Physical Effects of Water For Divers
The physical effects of water or the underwater environment are:
- Pressure - the overall pressure on a diver is the sum of the atmospheric pressure and the water pressure.
- Density - of the water, the diver's body and equipment determines the diver's buoyancy and the use of buoyant equipment.
Divers use high density materials such as lead for diving weighting systems and low density materials such as air in buoyancy compensators and lifting bags.
- Thermal conductivity of water is higher than that of air.
As water conducts heat 20 times more than air, divers in cold water must insulate their bodies with diving suits to avoid hypothermia. Gases used in diving have very different thermal conductivity; trimix conducts heat more than air and argon conducts less heat than air hence the reason many trimix divers inflate their drysuits with argon.
- Absorption of light and loss of colour underwater.
The red end of the spectrum of light is absorbed even in shallow water. Divers use artificial light underwater to reveal these absorbed colours. In deeper water no light from the surface penetrates.
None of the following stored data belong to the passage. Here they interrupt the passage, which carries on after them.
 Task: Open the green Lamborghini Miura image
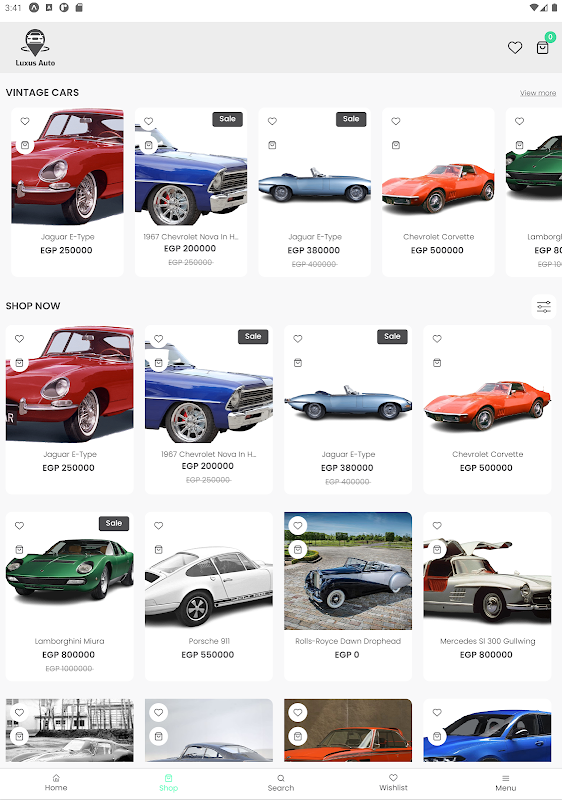coord(70,571)
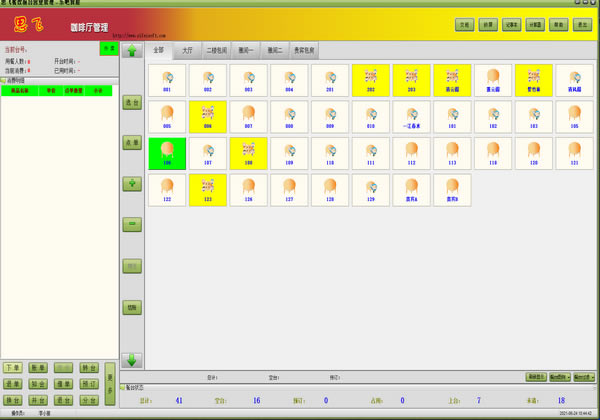
Task: Click the 交班 button in top bar
Action: [x=465, y=23]
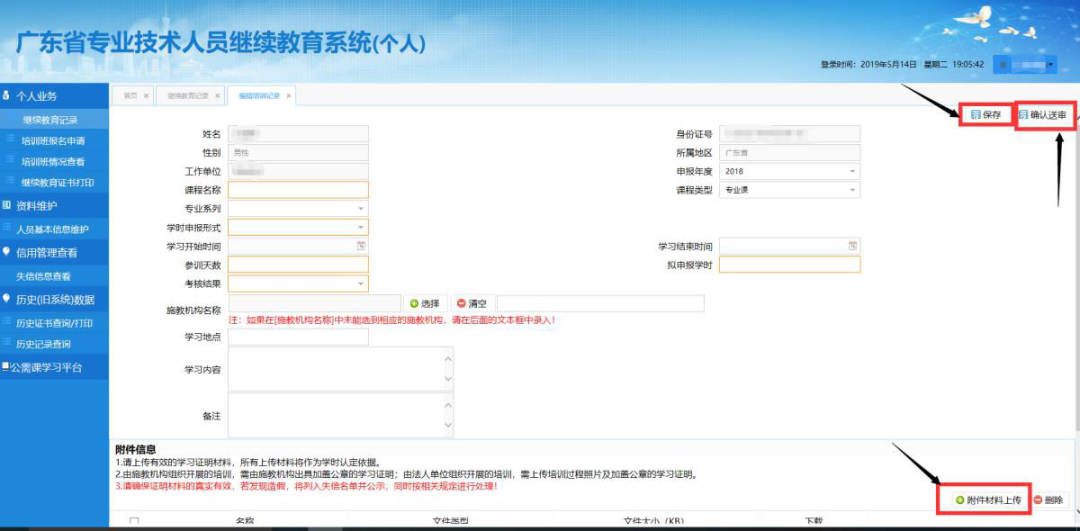Open the 申报年度 dropdown showing 2018
The height and width of the screenshot is (531, 1080).
pyautogui.click(x=853, y=171)
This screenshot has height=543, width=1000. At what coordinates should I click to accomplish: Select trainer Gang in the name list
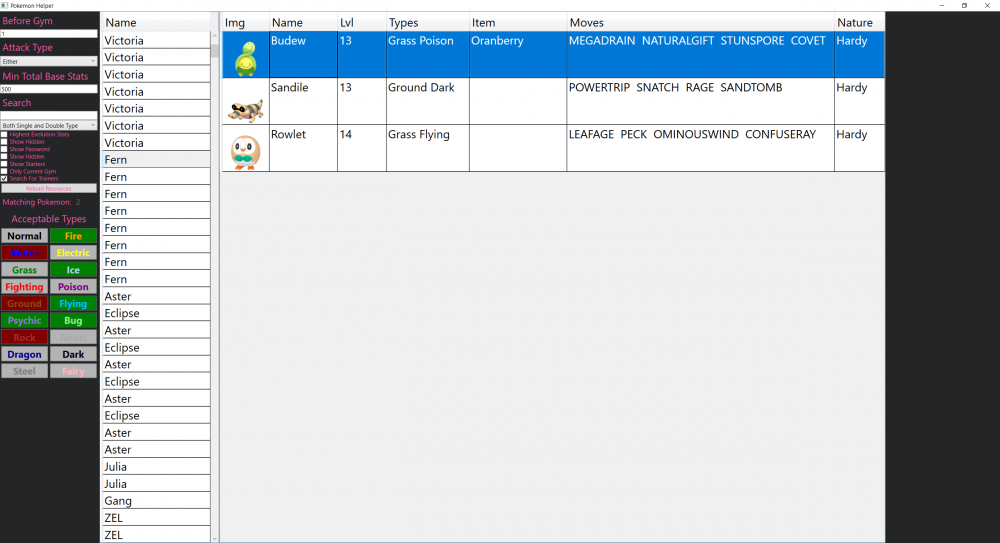[x=155, y=501]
- Under pressure, gases are compressible but liquids are not.
Air spaces in the diver's body and gas held in flexible equipment shrink as the diver descends and expand as the diver ascends.
- The absolute (dynamic) viscosity of water is higher (order of 100 times) than that of air. This increases the drag on an object moving through water, and it requires more effort for propulsion in water relative to the speed of movement.